▶ **Data excerpts**
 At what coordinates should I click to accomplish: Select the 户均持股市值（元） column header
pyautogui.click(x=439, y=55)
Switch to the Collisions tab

---

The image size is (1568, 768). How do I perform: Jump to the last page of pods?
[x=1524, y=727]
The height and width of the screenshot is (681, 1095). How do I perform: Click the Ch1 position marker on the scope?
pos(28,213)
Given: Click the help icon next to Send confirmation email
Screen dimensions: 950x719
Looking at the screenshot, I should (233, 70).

▶ **Exercise prompt**
Copy out, word for word, everything in the data above from the line containing "The height and" down to the line containing "Looking at the", with both of those lines included.

▶ **Task output**
The height and width of the screenshot is (681, 1095). How do I perform: Click the Ch1 position marker on the scope?
pos(28,213)
Given: Click the help icon next to Send confirmation email
Screen dimensions: 950x719
Looking at the screenshot, I should (233, 70).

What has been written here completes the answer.